Adam optimizer with warmup on PyTorch

Asked 17/12, 2020 at 15:12 Answered 12/4 at 16:39

In the paper Attention is all you need, under section 5.3, the authors suggested to increase the learning rate linearly and then decrease proportionally to the inverse square root of steps.

How do we implement this in PyTorch with Adam optimizer? Preferably without additional packages.

Laritalariviere answered 17/12, 2020 at 15:12 Comment(1)

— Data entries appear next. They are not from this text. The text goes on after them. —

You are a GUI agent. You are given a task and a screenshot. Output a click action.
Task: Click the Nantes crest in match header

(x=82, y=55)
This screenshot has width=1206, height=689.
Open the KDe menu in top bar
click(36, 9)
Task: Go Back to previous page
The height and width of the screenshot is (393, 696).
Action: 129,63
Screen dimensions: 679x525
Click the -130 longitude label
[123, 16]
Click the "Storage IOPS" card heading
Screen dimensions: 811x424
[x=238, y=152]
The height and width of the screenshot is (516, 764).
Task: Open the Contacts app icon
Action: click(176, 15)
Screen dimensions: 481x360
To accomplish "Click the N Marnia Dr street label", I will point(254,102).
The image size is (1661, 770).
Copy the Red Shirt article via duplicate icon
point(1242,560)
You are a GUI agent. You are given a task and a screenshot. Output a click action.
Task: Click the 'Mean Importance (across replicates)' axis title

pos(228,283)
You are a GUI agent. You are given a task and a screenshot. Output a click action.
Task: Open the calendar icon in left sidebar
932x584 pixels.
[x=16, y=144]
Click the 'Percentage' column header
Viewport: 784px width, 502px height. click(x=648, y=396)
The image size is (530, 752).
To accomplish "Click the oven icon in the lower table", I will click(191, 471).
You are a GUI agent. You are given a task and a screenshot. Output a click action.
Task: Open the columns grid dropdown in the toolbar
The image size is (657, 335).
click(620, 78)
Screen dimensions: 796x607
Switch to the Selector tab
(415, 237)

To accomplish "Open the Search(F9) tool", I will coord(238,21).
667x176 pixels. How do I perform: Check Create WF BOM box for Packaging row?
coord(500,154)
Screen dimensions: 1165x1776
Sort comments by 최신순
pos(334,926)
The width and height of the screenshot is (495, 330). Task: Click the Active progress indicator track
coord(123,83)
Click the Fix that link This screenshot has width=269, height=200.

Just use Adadelta instead. In my experience it has yielded better end performance than Adam so far – Manamanacle 15/2, 2021 at 17:56

PyTorch provides learning-rate-schedulers for implementing various methods of adjusting the learning rate during the training process. Some simple LR-schedulers are are already implemented and can be found here: https://pytorch.org/docs/stable/optim.html#how-to-adjust-learning-rate

In your special case you can - just like the other LR-schedulers do - subclass _LRScheduler for implementing a variable schedule based on the number of epochs. For a bare-bones method you only need to implement __init__() and get_lr() methods.

Just note that many of these schedulers expect you to call .step() once per epoch. But you can also update it more frequently or even pass a custom argument just like in the cosine-annealing LR-scheduler: https://pytorch.org/docs/stable/_modules/torch/optim/lr_scheduler.html#CosineAnnealingLR

Massingill answered 17/12, 2020 at 16:7 Comment(0)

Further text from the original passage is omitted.